[REQUIREMENTS] Find every line below that contains the string "Task", and copy each of those lines.

[Records of locating words and elements]
** START **

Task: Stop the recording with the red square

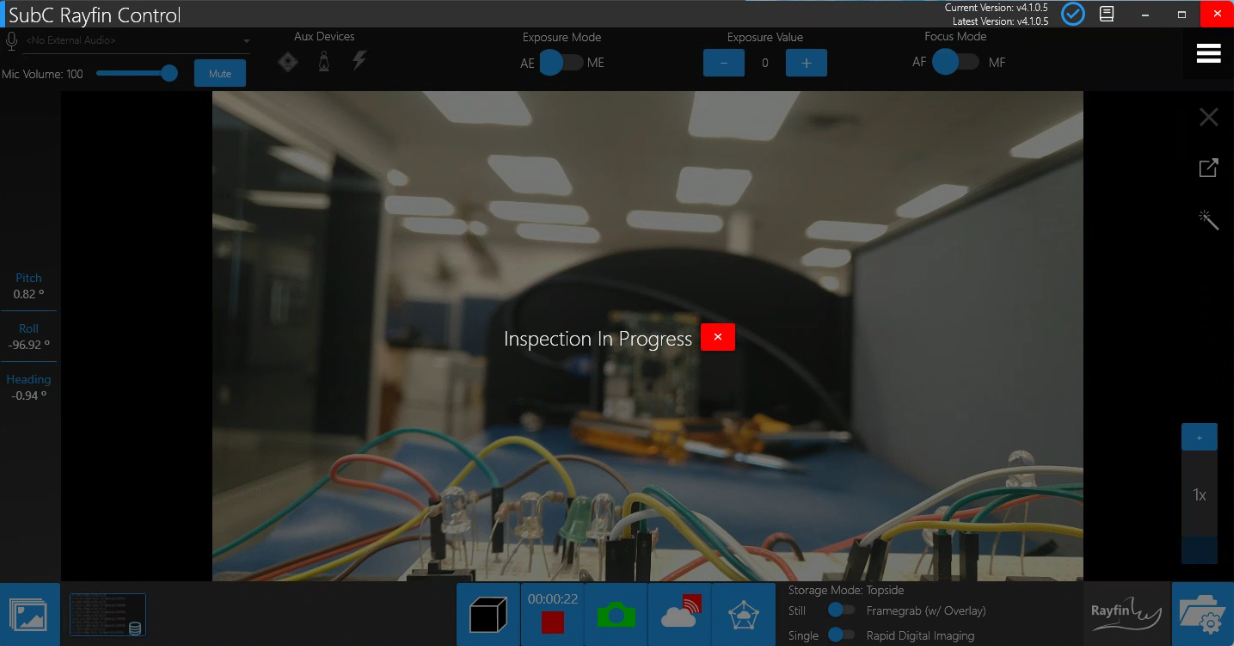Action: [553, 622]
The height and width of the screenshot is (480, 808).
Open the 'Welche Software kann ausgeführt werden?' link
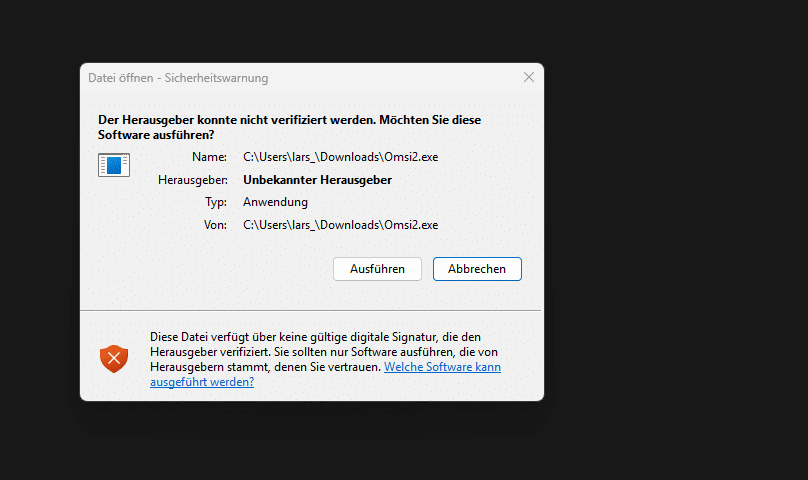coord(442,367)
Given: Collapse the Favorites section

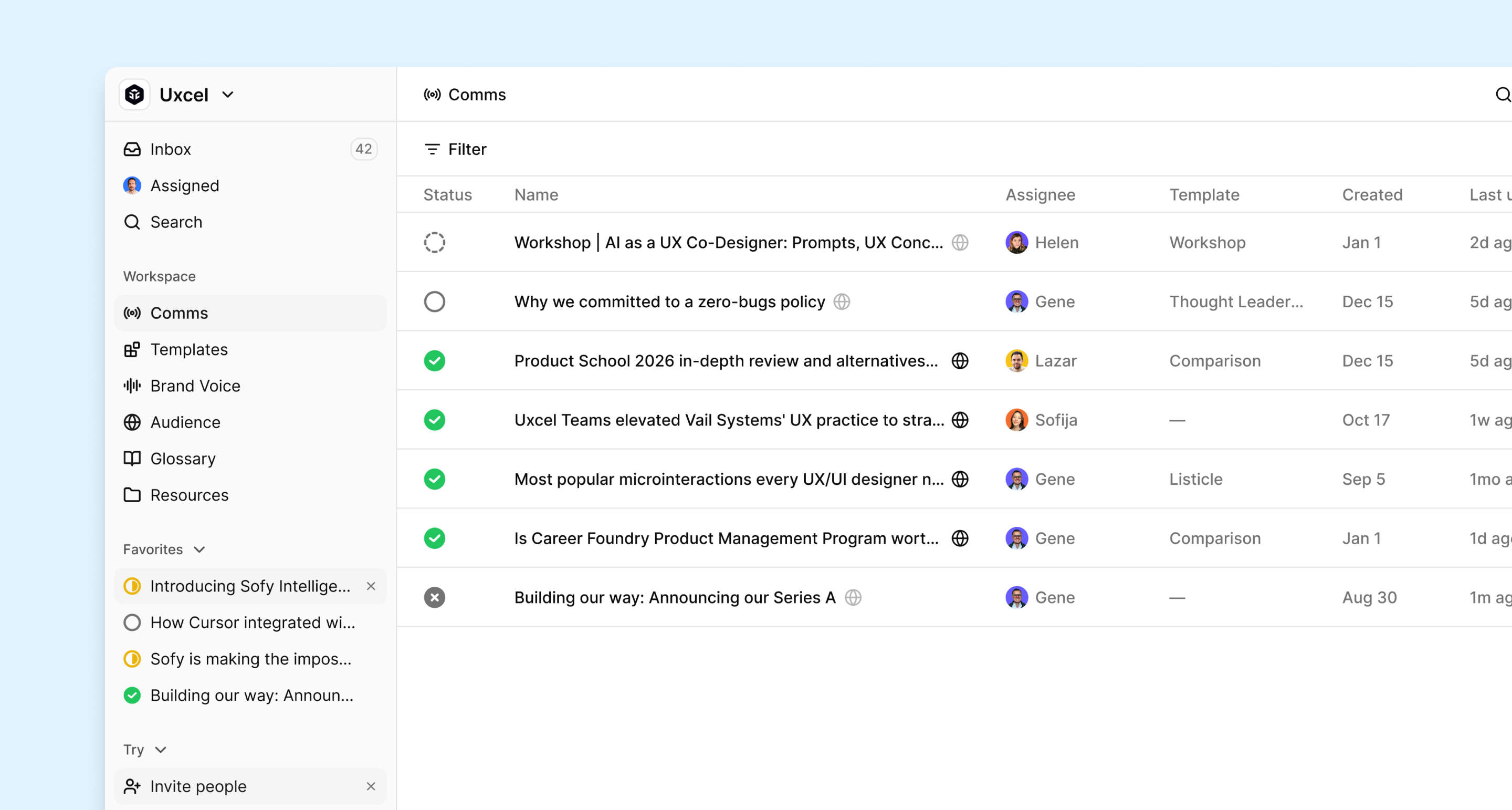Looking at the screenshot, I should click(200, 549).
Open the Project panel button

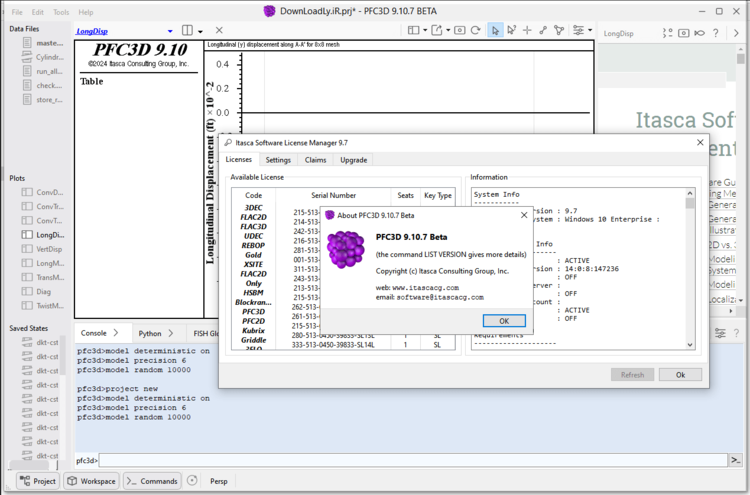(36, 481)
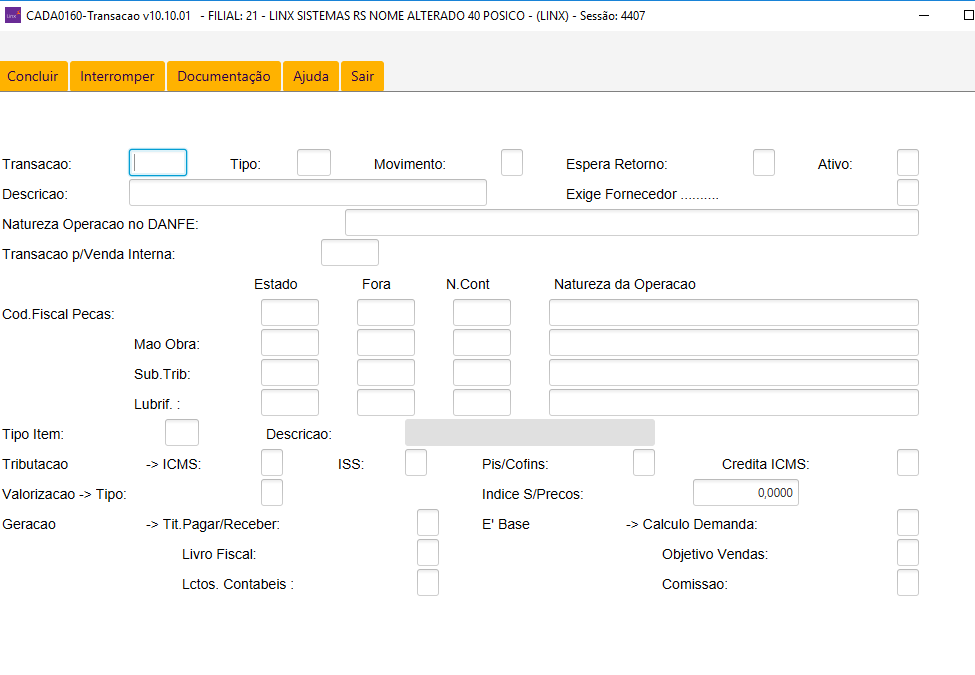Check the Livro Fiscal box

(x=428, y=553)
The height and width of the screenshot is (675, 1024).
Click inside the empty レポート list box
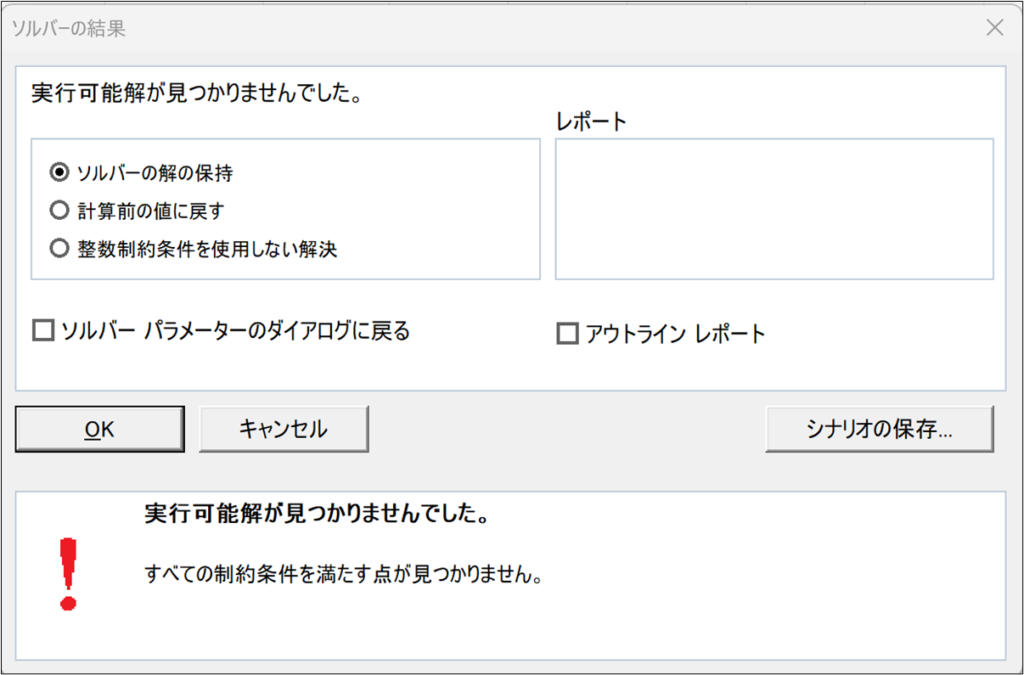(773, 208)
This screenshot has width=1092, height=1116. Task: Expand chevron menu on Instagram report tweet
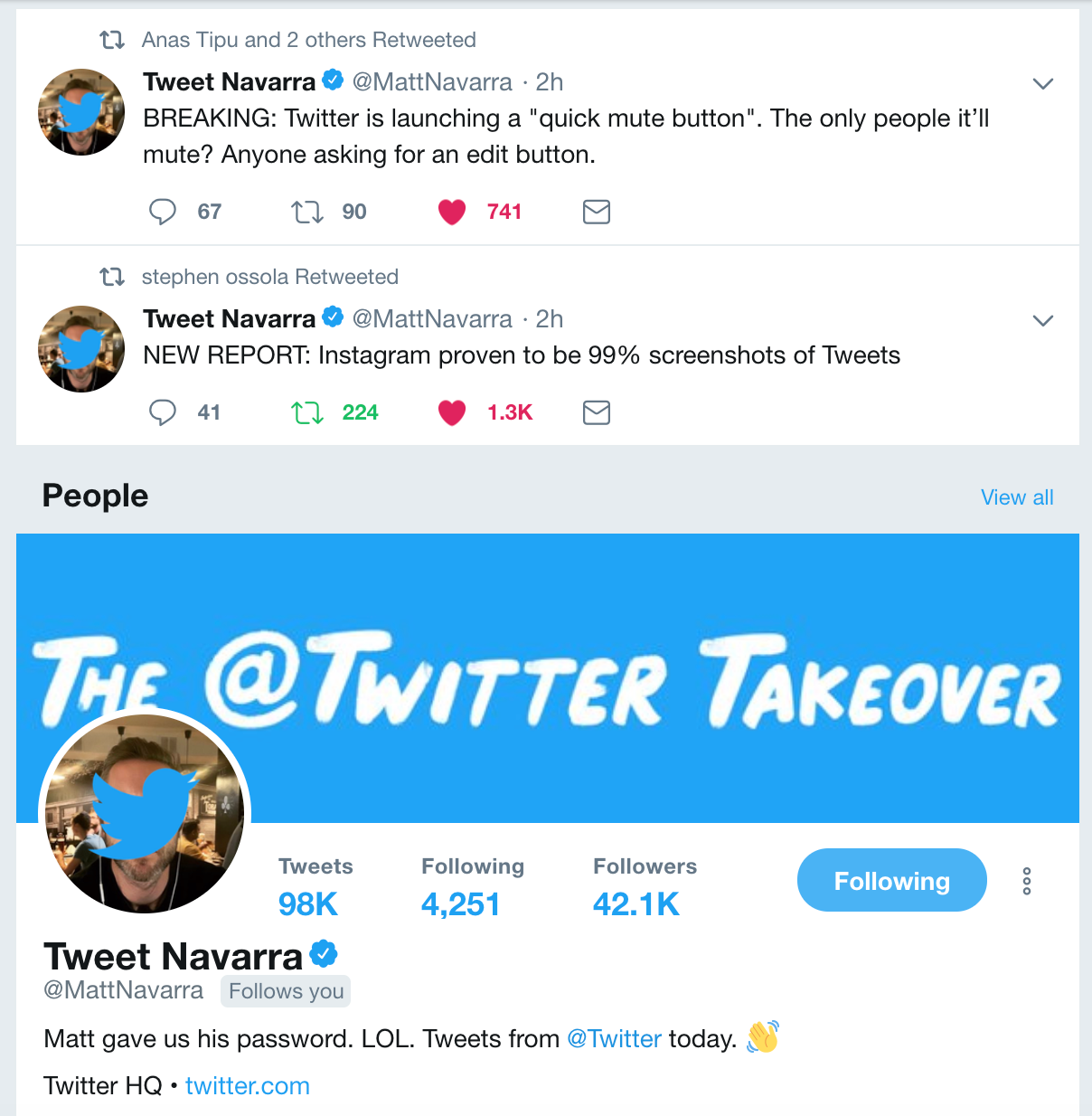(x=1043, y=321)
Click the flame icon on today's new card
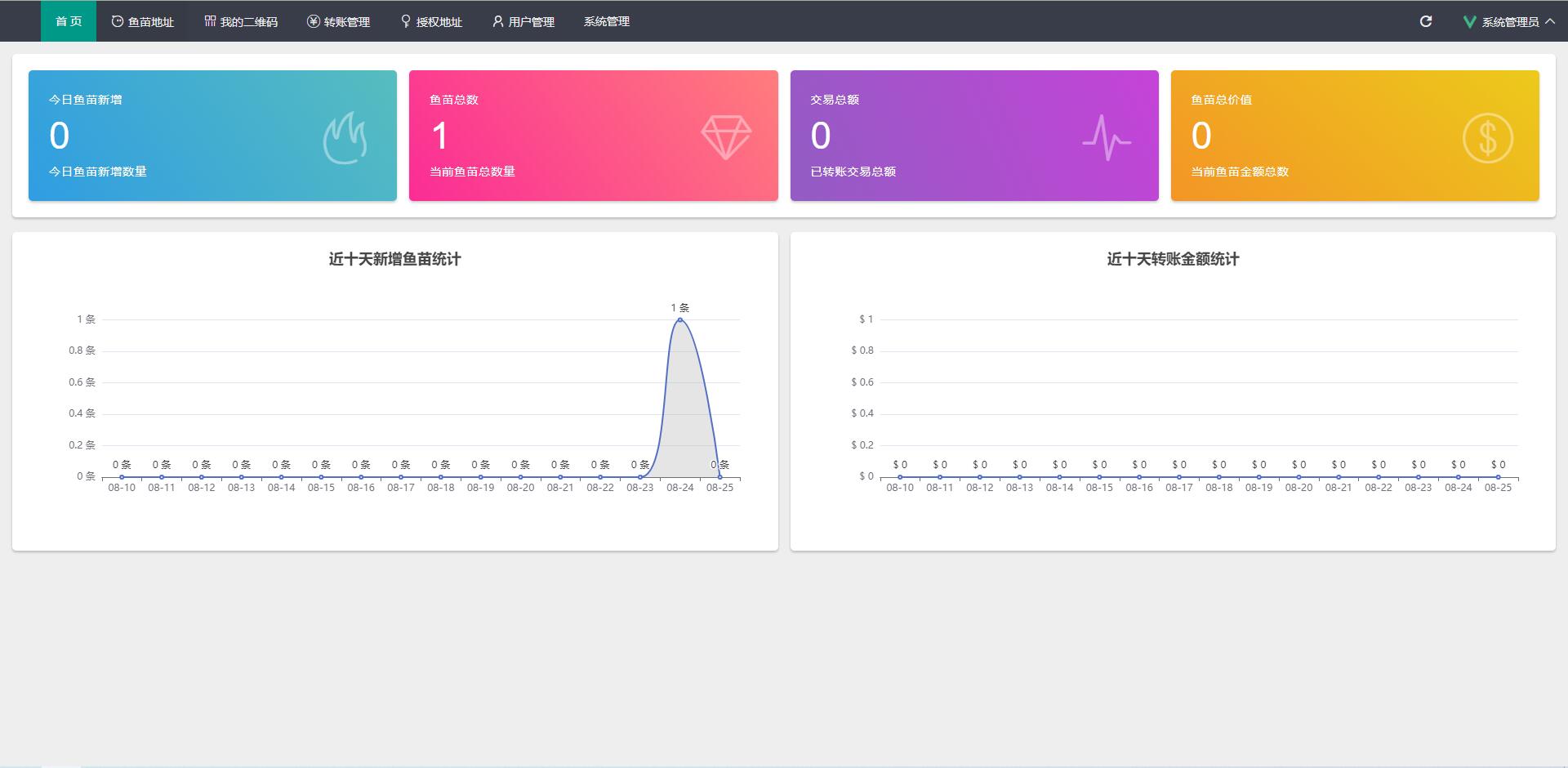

** END **

[THE RESPONSE]
Task: Stop the recording with the red square
This screenshot has width=1092, height=1116. Task: Expand chevron menu on Instagram report tweet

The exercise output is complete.